2. Funding and Cash Burn Risk

   As a clinical-stage biotechnology company, Aura Biosciences does not yet generate revenue from product sales and relies significantly on its existing cash reserves and its ability to raise additional capital. The company has a substantial cash burn rate to fund its ongoing research and development activities, particularly its costly clinical trials and manufacturing efforts. As of September 2025, the company had a cash runway of approximately 22 months, based on its cash burn over the trailing twelve months. There is a risk that Aura Biosciences may require additional funding sooner than anticipated, and its ability to secure such funding on favorable terms, or at all, is subject to market conditions and investor sentiment. Failure to obtain sufficient funding could force the company to delay, scale back, or discontinue its product development programs.

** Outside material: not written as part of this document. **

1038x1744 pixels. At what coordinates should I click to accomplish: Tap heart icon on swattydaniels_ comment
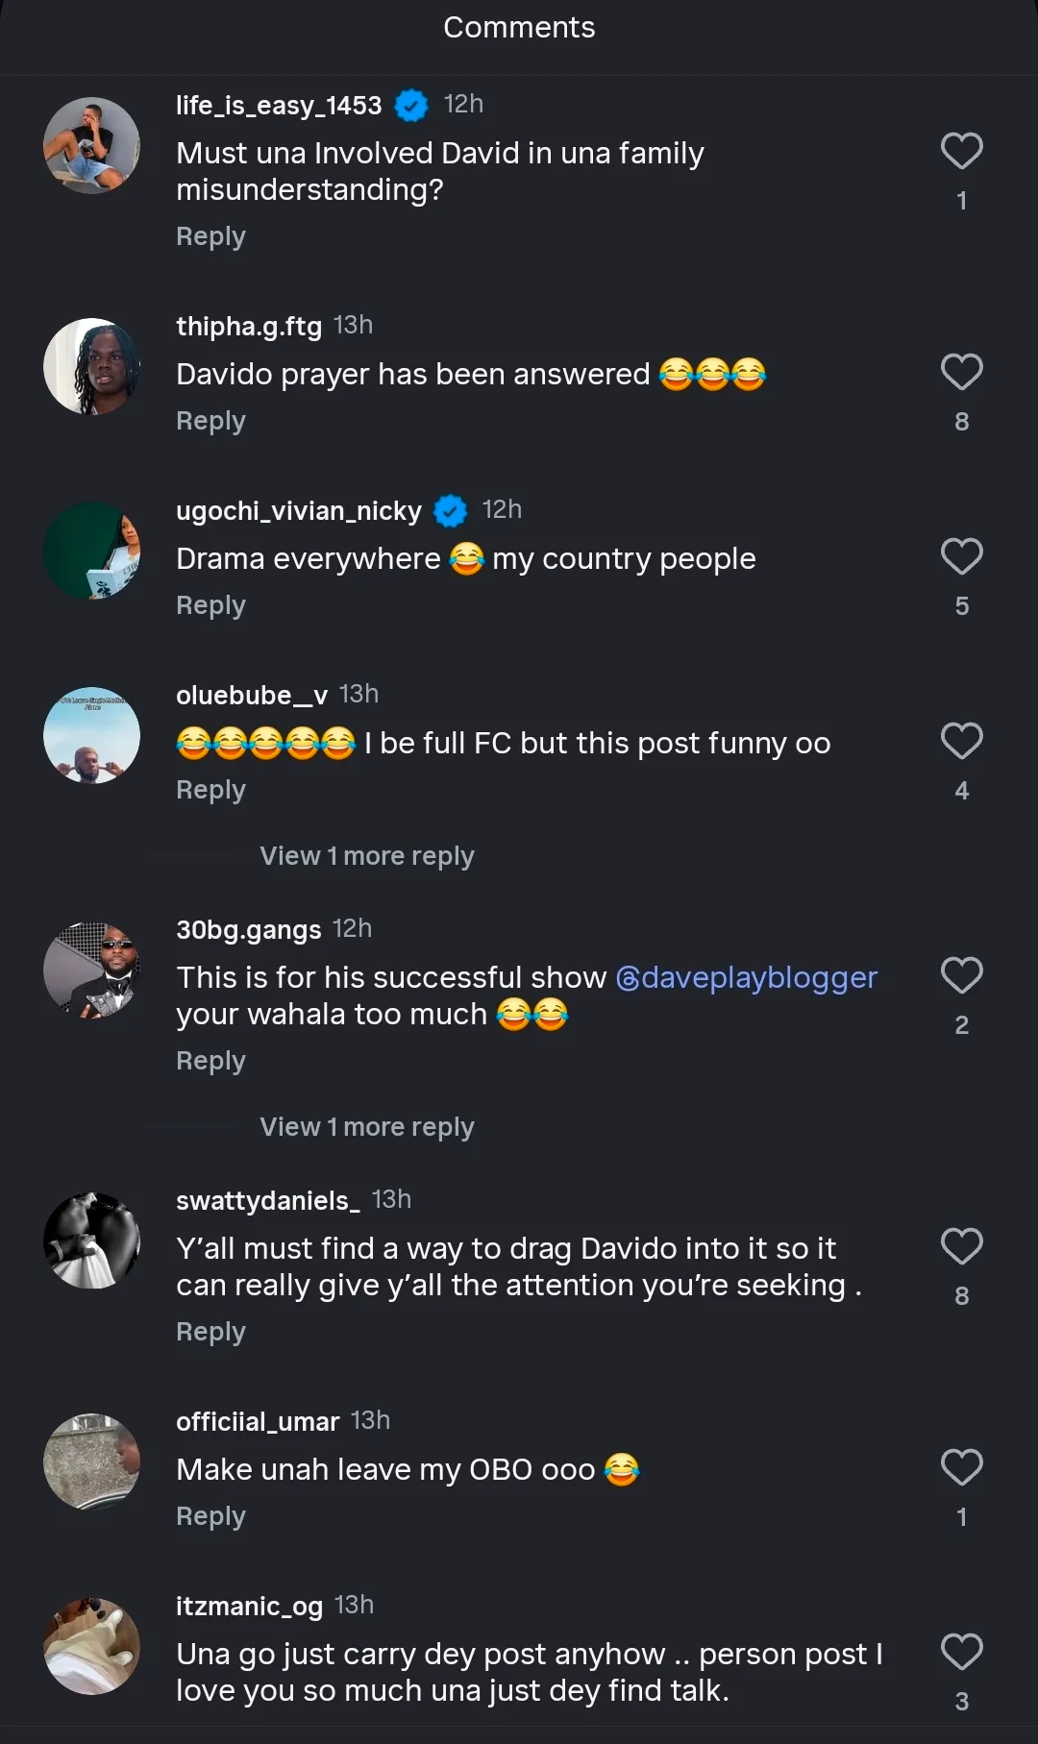click(x=961, y=1246)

3. Competition and Market Acceptance Risk

   Aura Biosciences operates in a highly competitive oncology market. While AU-011 is being developed as a potential first-line treatment for primary choroidal melanoma with a focus on vision preservation, existing treatments like radiotherapy are established, despite their associated drawbacks such as significant vision loss. For AU-011 to achieve commercial success, it must demonstrate a compelling advantage in terms of efficacy, safety, and quality of life benefits over current standards of care to gain market acceptance from physicians, patients, and payers. Furthermore, other companies may be developing competing therapies, including novel approaches, which could impact AU-011's market potential.

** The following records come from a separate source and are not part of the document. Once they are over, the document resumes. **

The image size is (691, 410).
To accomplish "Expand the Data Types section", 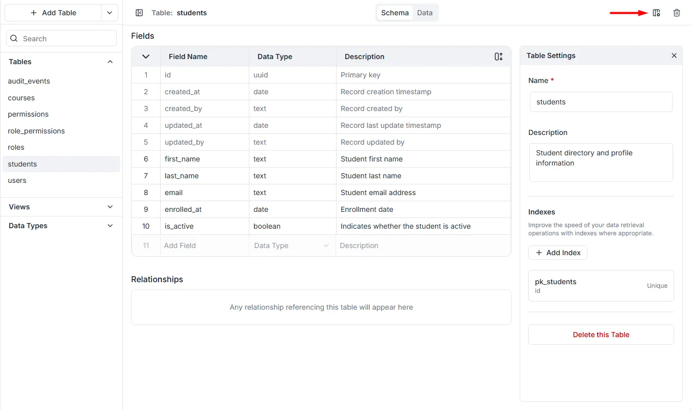I will [110, 226].
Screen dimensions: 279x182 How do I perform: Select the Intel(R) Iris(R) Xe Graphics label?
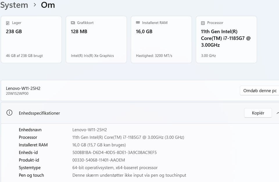92,56
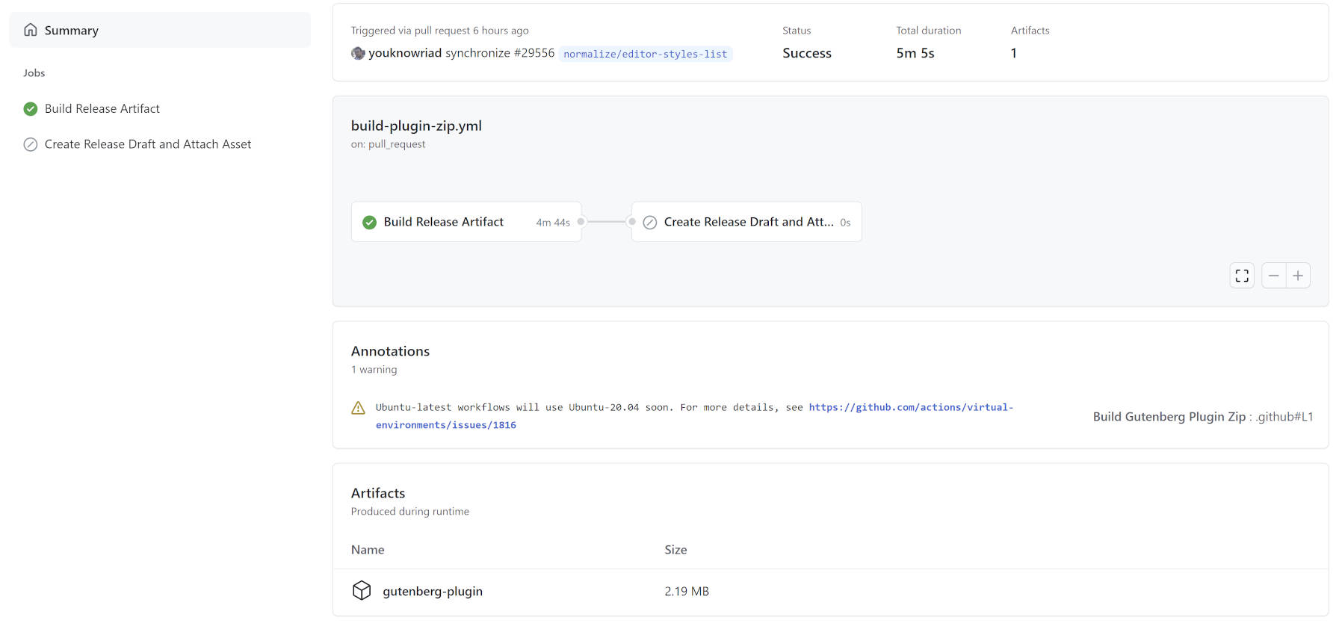Open pull request #29556

tap(534, 54)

• For **primary choroidal melanoma**, the addressable market in the U.S. and Europe is approximately 11,000 patients annually. Within the U.S., an estimated 600 "small melanomas" and 3,900 "indeterminate lesions" diagnosed each year are considered suitable for AU-011.
• For **choroidal metastases**, there are approximately 22,000 patients annually in the United States and Europe. Globally, the number of patients with choroidal metastasis is also estimated at around 22,000 per year.

Share Issuance

• Aura Biosciences priced its Initial Public Offering (IPO) on October 28, 2021, offering 5,400,000 shares of common stock at $14.00 per share, which was expected to generate gross proceeds of $75.6 million.
• On November 30, 2022, the company announced the pricing of an underwritten public offering of 6,700,000 shares of common stock at $12.00 per share, with expected gross proceeds of $80.4 million.
• In May 2025, Aura Biosciences priced an underwritten public offering, including 11,735,565 shares of common stock and accompanying warrants, with anticipated gross proceeds of $75.0 million.

Inbound Investments

• Aura Biosciences has raised a total of $215 million across 11 funding rounds.
• The company secured a $21 million Series B funding round, led by Advent Life Sciences, with participation from new investors Chiesi Ventures, Ysios Capital, and Alexandria Venture Investments.
• An additional $8 million round of funding was secured from existing investors, including Advent Partners, Chiesi Ventures, Ysios Capital, and Alexandria Venture Investments.

Capital Expenditures

• Aura Biosciences anticipates that its current cash, cash equivalents, and marketable securities will be sufficient to fund operating expenses and capital expenditures into the second half of 2026.
• Capital expenditures are primarily focused on advancing clinical programs, including the global Phase 3 CoMpass trial for early choroidal melanoma, other ocular oncology indications, and bladder cancer.
• The company expects increased expenses as it progresses its global Phase 3 trial of bel-sar in early choroidal melanoma and due to higher personnel costs related to company growth.